He’s a guard dog of a man in every sense of the word but how that came to be was from a whole lot of trauma and loosing people he’s ever cared about, so needless to say he won’t act like he’s interested in you at first, his heart had been wounded about as much as his body has and even had the mental scars to prove it.
He’s lived a long life of pain, fighting, suffering and heartache. He’s not going to falter so easily until you did something that made him feel safe enough to fall for you.
Once he has however it was impossible to go about the mission without him always wanting to stand guard by your side when he sees someone he doesn’t fully trust, always using his body as a shield for your own as Logan knew he could handle much more punishment then you could. So he’d rather avoid you being grievously hurt by any means possible.
He’d probably scold you if you ever were hurt as he was afraid that he might loose you, yet his hands were gentle but firm as they worked to patch your wound so it’d heal properly.
Wolverine: you’re an idiot you know.
You: wow I really feel the love over here.
Wolverine: *huffs* you expect me to kiss your ass when what you did was reckless and could’ve killed you? *his hands linger on your own even long after he’s done patching you up as though committing your warmth to memory*
Logan is a secret softy who wouldn’t push you away if you were to ever fall asleep on him, he’d grumble but that’s about it.
He’d even toss you his jacket if you were to ever complain about being too cold or leave it somewhere for you to take yourself, again he’d act like he didn’t want you to but he actually did with how he almost smiled upon seeing you looking comfortable in his jacket.
Logan is evidently more subtle about his crush on you then Wade is, or so he’d likes to think but Wade can messily tell he’s smitten when he sees how Logan’s eyes were quick to follow you in a crowded room with protectiveness and adoration.
Wade: aww has our dear friend taken the stick out of your ass and you fell in love?
Logan: *growls* fuck off Wade.
Wade: *holds his hands to his lips and gasps* oh my gosh!
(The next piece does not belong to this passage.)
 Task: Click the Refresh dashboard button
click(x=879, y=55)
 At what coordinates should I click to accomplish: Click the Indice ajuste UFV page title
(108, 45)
You have! Me too!
Logan: *looks at him* you what?!
Wade: yeah cats out of the bag, I like them too wolvie. you’re not the only one to find them cute, how close minded of you seriously.
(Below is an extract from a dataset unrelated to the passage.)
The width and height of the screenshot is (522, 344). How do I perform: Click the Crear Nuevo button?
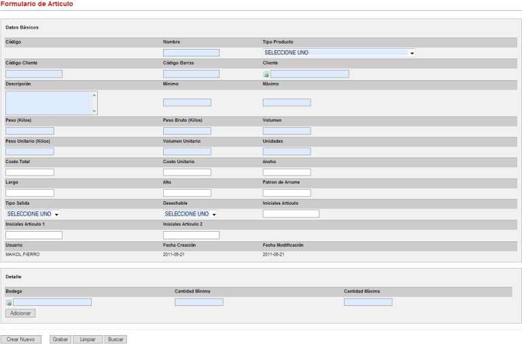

They can’t share to save their lives, I’ve mentioned this before but they genuinely can’t even if they tried because one is them was bound to get jealous and try to take you away from the other.
Wade: do you really want to be near me grumpy all the time? Yawn fest much.
You: stop riling him up, you’re making Logan mad. Why are you like this?
Wade: maybe because you deserve to be in the company of someone who isn’t still unhealthily hung up on his previous red headed lover.
Logan: you shut your fucking mouth.
Wade: see! He’s not denying it!
You: I’m going to go now. *leaves*
Logan: you should make full time fuck head your job.
Wade: and you should make full time teenage brooder in a full grown man’s body who still isn’t over his first breakup yours.
The shenanigans that would occur between these two would be headache inducing to say the least.
The constant fights that would break out between them that you’d have to break up.
The bickering over who gets to act like a couple with you on missions. They might even play rock, paper, scissors multiple times behind your back.
Wade probably tried to trip Logan up in front of you once but it backfired when Logan made Wade trip up instead as he puts a hand on your lower back and guided you away from the poor Merc with a mouthful of dirt.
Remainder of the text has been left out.